期刊论文详细信息
Interdisciplinary Neurosurgery
Endoscopic Monro Foraminoplasty, types, techniques and complications avoidance
Ahmed Zohdi1  Sherif Elkheshin2 
[1] Corresponding author at: Department of Neurosurgery, Faculty of Medicine, Tanta University, El-Gaish St., Tanta, Egypt.;Department of Neurosurgery, Tanta faculty of Medicine, Tanta University, Tanta, Egypt;
关键词: Neuroendoscopy;    Monro;    Foraminoplasty;   
DOI  :  
来源: DOAJ
【 摘 要 】

Aim: This study aimed to unveil the proper selection of suitable pathologies eligible for foraminoplasty, types per surgical target, and avoidance of complications. Methods: Out of 3425 cranial endoscopic procedures performed through over a quarter of a century, in two Egyptian University Medical Centre, 250 cases subjected to “Endoscopic Monro Foraminoplasty (EMF)” were reviewed.

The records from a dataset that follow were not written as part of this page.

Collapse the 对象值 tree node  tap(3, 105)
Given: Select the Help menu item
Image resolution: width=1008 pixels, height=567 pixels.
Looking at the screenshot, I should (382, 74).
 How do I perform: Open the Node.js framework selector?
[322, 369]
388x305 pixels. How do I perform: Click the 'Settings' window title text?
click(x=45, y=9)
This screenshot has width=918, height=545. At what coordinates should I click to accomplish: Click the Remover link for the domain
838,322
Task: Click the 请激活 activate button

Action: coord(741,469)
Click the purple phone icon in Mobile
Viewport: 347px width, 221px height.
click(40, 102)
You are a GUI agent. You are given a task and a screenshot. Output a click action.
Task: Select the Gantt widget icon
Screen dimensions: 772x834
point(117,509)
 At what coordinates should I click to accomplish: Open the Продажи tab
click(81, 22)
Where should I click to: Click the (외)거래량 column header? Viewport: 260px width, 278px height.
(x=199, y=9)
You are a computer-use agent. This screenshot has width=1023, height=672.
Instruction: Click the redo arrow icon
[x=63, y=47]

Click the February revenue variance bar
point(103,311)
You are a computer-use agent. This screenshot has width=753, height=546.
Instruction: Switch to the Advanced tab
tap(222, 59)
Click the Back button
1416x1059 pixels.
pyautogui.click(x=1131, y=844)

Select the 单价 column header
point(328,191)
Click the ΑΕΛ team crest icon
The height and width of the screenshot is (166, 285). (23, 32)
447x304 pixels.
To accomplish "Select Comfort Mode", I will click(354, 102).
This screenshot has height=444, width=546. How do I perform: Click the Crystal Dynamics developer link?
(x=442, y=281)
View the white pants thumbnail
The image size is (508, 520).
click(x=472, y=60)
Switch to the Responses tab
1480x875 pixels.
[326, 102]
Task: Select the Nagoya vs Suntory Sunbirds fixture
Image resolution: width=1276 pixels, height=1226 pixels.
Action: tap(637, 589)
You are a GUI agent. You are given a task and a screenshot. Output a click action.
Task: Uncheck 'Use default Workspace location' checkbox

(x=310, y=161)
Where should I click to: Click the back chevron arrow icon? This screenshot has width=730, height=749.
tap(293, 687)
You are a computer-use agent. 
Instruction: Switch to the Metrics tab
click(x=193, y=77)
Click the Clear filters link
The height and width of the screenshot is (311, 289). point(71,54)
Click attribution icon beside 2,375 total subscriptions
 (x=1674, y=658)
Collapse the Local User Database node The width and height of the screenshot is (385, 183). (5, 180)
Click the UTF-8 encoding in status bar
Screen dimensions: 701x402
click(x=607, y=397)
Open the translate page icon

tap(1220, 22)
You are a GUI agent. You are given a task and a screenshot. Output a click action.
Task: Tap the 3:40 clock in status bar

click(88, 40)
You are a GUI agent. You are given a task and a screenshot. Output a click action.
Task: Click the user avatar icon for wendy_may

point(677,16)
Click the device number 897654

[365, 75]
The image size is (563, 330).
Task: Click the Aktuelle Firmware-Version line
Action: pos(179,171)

Preoperative MRI T2 including coronal sequence were obtained. Solid lesions up to 2 cm above the foramen of Monro were considered for excision foraminoplasty. Dilatation and restoration foraminoplasty were performed using Fogarty balloon catheter. Combined EMF and pellucidotomy eliminated the need for bilateral foraminoplasty. Patients' age ranged from 3 months to 55 years, with a follow-up period of 2–12 years. Results: Triventricular hydrocephalus with lateral ventricular asymmetry was in 45.2% of the cases, while bilateral foraminal occlusion with equal sized lateral ventricles were detected in 18.8%. Biventricular hydrocephalus was seen in 27.2% of patients. Biventricular hydrocephalus involved both lateral ventricles in 24% of cases while involvement of single lateral ventricle and the third ventricle contributed to 3.2% of cases. Unilateral hydrocephalus was reported in 8.8%%. Congenital bilateral pinhole stenosis was dilated in four infants. Foraminoplasty can be sorted into three types: Dilatation Foraminoplasty used to treat congenital (1.6%), idiopathic (6.4%) or post hemorrhagic/meningitic (15.6%) stenosis; Restoration Foraminoplasty used to fenestrate a membrane (12%) or cyst wall nearby the foramen (22%); and Excision Foraminoplasty for solid space-occupying lesions (SOL) (4%), partially cystic tumors (38.4%) may require combined aspiration and squeeze foraminoplasty especially in retro-foraminal colloid cysts with coapted foramen edges. The only reported -to this specific procedure-complication was transient remediable memory disturbance. Conclusions: Endoscopic Monro Foraminoplasty is a definitive neuroendoscopic treatment procedure. It deserves abbreviation assignment (EMF).